The human race has developed telepathy, a hereditary trait that only some people have. There has not been a murder in over 70 years due to the number of telepaths who can detect people who are planning a murder, are psychologically inclined to murder, or who have performed one. At the opening of the book, one of the most powerful men on Earth decides to murder his primary business rival, and the story follows him as he carries out his plans and the telepathic detective who attempts to prove he committed the crime.

Bester was fascinated by Freudian psychology, and The Demolished Man shows it. The id, ego, and superego fit into his model of telepathy quite well, but the book is also full of the eager and wide-eyed view of psychology so often seen in science fiction of the 1950s and 1960s, when authors believed we were on the border of uncovering all the secrets of the human mind and finding ways of curing or preventing all sorts of unwanted behavior. There's quite a bit of psychoanalysis that struck me as too simplified, from a perspective fifty years later, and the infantile regression in the book was both rather disturbing and caused serious problems for my suspension of disbelief.

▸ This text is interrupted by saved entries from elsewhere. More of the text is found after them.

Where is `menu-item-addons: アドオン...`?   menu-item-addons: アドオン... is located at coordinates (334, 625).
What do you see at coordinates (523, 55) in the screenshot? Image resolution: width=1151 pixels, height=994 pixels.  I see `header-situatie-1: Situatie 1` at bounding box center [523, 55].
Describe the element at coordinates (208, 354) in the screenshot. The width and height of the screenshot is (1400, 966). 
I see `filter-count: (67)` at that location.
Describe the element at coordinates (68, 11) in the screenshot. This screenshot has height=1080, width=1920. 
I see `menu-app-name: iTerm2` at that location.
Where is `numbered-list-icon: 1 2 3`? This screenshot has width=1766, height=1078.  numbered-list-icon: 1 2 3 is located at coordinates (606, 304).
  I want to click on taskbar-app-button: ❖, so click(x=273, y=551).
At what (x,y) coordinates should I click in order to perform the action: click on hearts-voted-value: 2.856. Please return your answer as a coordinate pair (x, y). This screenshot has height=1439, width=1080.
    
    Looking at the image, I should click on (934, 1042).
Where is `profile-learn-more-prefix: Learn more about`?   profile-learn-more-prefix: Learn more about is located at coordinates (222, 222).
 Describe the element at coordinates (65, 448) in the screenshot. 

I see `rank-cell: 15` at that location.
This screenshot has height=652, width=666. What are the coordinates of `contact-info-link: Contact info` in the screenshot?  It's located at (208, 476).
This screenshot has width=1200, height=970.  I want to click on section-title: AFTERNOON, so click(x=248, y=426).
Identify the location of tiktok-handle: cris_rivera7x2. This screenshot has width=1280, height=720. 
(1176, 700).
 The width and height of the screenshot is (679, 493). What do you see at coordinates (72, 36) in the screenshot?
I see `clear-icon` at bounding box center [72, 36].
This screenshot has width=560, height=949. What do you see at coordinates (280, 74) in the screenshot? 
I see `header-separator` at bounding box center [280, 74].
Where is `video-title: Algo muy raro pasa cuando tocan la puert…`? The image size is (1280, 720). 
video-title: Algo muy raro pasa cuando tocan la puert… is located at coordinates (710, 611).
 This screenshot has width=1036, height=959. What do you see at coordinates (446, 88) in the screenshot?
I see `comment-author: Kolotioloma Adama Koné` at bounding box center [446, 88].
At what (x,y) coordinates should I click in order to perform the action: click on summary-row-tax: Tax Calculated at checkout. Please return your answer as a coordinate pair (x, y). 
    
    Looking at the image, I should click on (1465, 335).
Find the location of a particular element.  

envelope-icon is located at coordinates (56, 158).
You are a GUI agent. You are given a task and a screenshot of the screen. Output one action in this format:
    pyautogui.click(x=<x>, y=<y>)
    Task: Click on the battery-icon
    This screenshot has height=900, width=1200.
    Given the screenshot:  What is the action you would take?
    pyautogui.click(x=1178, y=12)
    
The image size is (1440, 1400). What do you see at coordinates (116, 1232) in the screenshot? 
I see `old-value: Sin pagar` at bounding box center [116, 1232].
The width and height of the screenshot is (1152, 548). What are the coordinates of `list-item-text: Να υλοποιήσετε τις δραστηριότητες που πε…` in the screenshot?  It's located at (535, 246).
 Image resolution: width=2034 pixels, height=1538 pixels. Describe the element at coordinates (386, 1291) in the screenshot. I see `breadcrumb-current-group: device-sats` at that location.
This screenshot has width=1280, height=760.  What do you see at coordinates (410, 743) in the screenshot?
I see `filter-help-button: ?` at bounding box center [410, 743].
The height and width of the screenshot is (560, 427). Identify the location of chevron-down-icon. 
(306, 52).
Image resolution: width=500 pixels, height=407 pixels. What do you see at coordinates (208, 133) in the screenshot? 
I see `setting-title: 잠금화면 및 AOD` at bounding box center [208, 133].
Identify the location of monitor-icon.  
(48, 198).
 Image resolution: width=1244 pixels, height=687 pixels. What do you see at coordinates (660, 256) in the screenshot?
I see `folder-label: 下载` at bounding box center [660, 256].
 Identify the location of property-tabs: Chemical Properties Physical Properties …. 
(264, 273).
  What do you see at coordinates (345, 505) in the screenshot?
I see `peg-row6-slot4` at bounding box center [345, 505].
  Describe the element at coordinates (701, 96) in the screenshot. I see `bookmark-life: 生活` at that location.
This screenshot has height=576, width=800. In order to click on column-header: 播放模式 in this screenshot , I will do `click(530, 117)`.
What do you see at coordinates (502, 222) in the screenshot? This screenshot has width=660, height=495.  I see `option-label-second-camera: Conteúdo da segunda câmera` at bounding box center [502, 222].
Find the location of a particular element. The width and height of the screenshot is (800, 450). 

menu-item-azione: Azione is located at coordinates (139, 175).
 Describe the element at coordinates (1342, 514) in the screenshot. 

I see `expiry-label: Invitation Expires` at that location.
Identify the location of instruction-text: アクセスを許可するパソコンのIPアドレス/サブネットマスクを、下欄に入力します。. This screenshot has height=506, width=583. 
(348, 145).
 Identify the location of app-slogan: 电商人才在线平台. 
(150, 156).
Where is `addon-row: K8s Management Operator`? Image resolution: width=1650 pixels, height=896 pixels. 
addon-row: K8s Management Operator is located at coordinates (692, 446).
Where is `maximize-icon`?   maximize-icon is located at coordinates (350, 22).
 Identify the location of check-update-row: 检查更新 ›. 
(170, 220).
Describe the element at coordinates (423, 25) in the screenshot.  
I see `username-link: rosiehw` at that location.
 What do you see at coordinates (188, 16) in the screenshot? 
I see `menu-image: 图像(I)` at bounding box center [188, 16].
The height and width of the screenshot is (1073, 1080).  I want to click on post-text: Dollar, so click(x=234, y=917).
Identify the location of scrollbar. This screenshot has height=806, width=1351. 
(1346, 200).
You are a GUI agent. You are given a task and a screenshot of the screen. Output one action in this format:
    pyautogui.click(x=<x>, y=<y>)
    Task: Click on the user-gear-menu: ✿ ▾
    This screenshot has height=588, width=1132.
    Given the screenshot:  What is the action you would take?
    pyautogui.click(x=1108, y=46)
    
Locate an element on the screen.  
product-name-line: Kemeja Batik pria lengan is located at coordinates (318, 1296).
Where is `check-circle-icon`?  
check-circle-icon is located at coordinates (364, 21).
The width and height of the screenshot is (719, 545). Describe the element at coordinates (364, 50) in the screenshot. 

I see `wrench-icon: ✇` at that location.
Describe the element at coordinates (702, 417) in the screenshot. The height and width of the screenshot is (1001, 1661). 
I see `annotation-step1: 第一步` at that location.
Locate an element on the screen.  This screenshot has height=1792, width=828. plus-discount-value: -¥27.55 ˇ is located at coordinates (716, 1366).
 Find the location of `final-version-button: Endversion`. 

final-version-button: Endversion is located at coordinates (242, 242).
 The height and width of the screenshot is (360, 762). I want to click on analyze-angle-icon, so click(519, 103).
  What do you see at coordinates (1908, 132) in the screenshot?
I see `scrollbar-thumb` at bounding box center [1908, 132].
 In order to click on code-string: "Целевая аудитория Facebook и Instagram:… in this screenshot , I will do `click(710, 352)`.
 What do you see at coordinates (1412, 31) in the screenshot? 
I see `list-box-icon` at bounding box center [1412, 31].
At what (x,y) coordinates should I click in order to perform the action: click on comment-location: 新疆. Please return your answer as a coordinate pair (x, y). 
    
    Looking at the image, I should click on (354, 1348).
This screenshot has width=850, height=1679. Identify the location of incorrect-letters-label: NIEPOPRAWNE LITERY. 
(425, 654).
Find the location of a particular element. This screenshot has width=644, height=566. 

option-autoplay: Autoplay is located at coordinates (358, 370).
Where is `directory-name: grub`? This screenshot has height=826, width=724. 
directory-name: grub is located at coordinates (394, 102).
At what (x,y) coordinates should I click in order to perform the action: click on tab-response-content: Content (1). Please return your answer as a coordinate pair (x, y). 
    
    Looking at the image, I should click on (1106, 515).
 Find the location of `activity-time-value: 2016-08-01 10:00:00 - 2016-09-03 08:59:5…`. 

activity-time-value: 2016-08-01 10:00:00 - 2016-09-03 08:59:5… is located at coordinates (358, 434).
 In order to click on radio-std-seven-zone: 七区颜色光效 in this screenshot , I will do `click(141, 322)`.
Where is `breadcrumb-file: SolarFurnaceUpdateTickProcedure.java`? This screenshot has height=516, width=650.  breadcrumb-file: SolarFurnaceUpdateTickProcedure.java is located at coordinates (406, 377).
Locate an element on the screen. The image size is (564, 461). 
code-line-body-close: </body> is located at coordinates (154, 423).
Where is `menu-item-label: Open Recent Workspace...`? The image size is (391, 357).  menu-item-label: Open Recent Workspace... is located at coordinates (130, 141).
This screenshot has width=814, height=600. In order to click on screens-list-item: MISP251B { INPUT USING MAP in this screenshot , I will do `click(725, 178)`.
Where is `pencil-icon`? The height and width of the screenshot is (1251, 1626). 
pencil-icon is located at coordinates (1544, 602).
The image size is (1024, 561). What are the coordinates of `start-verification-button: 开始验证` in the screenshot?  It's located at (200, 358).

His handling of telepathy, on the other hand, ages better. I loved the way telepathic conversations were described and shown typographically, and while it's a bit of a stretch to believe that telepath ethics would be followed even as well as they are in the story, the ethical framework and social norms do make some sense in the absence of much effective mental shielding. I also found realistic the way telepaths formed a separate subculture with their own internal laws, justice, and connections. The lack of any real civil unrest or resentment towards telepaths was a bit harder to swallow, though, particularly given the long-term plan to bring telepathy to the whole human race through proper breeding. I grew up with X-Men and other, more cynical views on the likely human reaction to a superior genetic variation.

SF elements aside, The Demolished Man is really a police procedural. The telepathy just serves as a backdrop and complication in a story reminiscent of a Columbo mystery. The reader knows the exact details of the crime in advance, including the culprit, and is shown the maneuverings by both the police and the murderer, and the fun is seeing how the police manage to put together all the details that the reader already knows. As a police procedural, it's well-paced, and telepathy and the rules of evidence in the presence of telepathy (telepathic evidence is generally not allowed) add a good twist. I enjoyed the plot, although the ending is frankly horrific, even more so given the apparent lack of horror with which it's treated by the characters.

This book didn't fare as well on re-reading as it did in my memory. I had a hard time maintaining suspension of disbelief through the dated handling of psychology, some parts of the world background rang a little false, and I didn't particularly like the ending. I would still recommend it as a classic, though. It's worth reading, if nothing else, for a treatment of telepathy that's been very influential on later fiction.